The current model was trained with commit `a1b3772` from the [`main` branch](https://github.com/HallerPatrick/helibrunna) of the forked Helibrunna repo.

The `xlstm` [library](https://github.com/NX-AI/xlstm) needs to be installed manually - also check that `pip3 install Ninja` is installed.

The German Wikipedia dump from [this repository](https://huggingface.co/datasets/gwlms/dewiki-20230701-flair-corpus) is used.

The following training configuration is used:

```yaml
description: "Train a wikipedia xLSTM"

training:
  model_name: "german_wikipedia"
  batch_size: 10
  lr: 6e-4
  lr_warmup_steps: 4584
  lr_decay_until_steps: "auto"
  lr_decay_factor: 0.001
  weight_decay: 0.1
  amp_precision: bfloat16
  weight_precision: float32
  enable_mixed_precision: true
  num_epochs: 1
  output_dir: "./output"
  save_every_step: 2000
  log_every_step: 10
  generate_every_step: 5000
  wandb_project: "xlstm"
  max_grad_norm: 0.25
  # wandb_project: "lovecraftxlstm"

model:
  num_blocks: 24
  embedding_dim: 768
  mlstm_block:
    mlstm:
      num_heads: 4
  slstm_block: {}
  slstm_at: []
  context_length: 512

dataset:
  output_path: "./output/german-wikipedia-dataset"
  hugging_face_id: ["stefan-it/dewiki-20230701"]
  split: "train" # Also subsetting is possible: "train[:100000]"
  shuffle: False
  seed: 42

tokenizer:
  type: "pretrained"
  pretrained_class: "LlamaTokenizer"
  pretrained_id: "meta-llama/Llama-2-7b-hf"
```

The training loss curve can be seen here:

![Training Loss](training-loss.png)

The uploaded model checkpoint is from 458,431 steps (1 epoch over corpus).

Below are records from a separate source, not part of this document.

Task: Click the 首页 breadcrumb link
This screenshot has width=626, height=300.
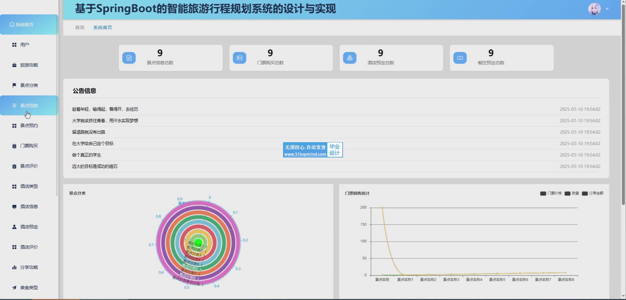Action: coord(80,27)
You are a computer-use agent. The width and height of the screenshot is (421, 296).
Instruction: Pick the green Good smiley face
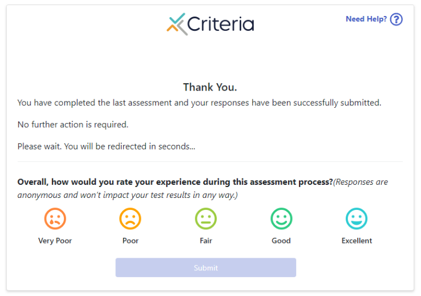tap(281, 218)
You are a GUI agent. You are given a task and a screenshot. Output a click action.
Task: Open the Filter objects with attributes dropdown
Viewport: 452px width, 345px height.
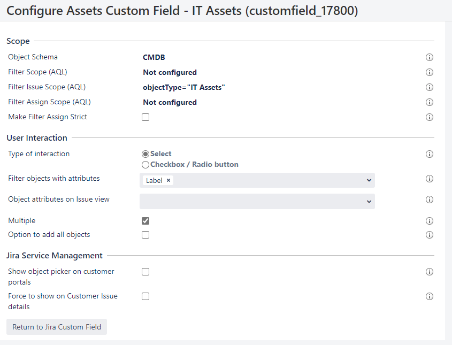click(x=369, y=180)
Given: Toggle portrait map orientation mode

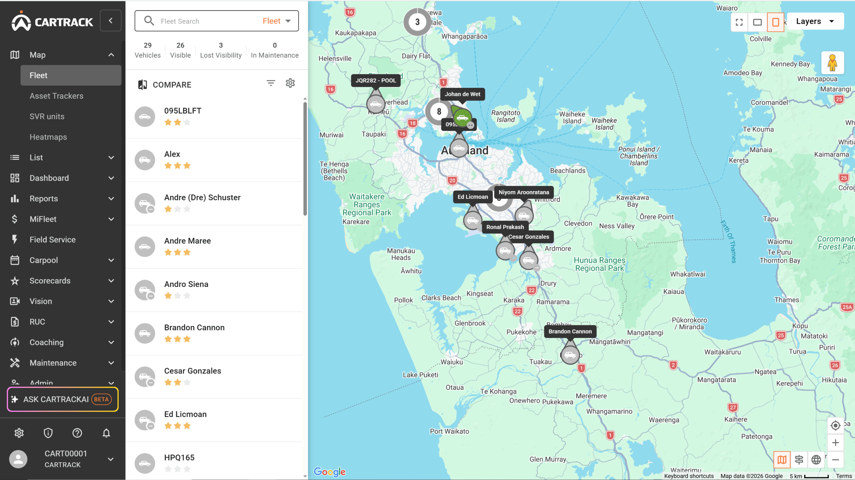Looking at the screenshot, I should point(775,21).
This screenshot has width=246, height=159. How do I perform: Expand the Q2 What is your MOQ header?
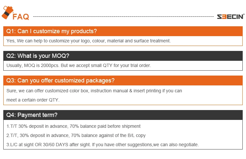[123, 56]
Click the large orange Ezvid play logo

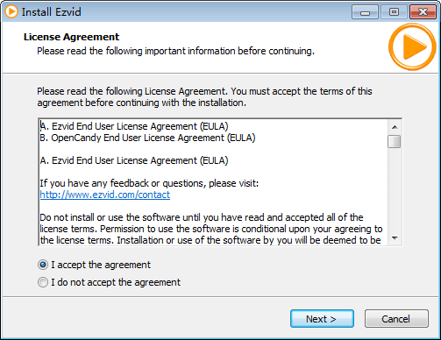(412, 47)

Training took 1d 3h 17m 58s on a single RTX 4090.

# Usage

It is possible to use the model to generate some text:

```python
from transformers import AutoModelForCausalLM, AutoTokenizer

model_name_or_path = "stefan-it/xlstm-german-wikipedia"

model = AutoModelForCausalLM.from_pretrained(model_name_or_path)
tokenizer = AutoTokenizer.from_pretrained(model_name_or_path)

input_ids = tokenizer.encode("Heute ist schönes Wetter in", return_tensors="pt")
output = model.generate(input_ids, max_length=100, temperature=0.7, do_sample=True)
generated_text = tokenizer.decode(output[0], skip_special_tokens=True)

print(generated_text)
```

# Caveats

Notice: this model integration is heavily under development. And in the process of finding good hyper-parameters.
Also downstream experiments are coming very soon.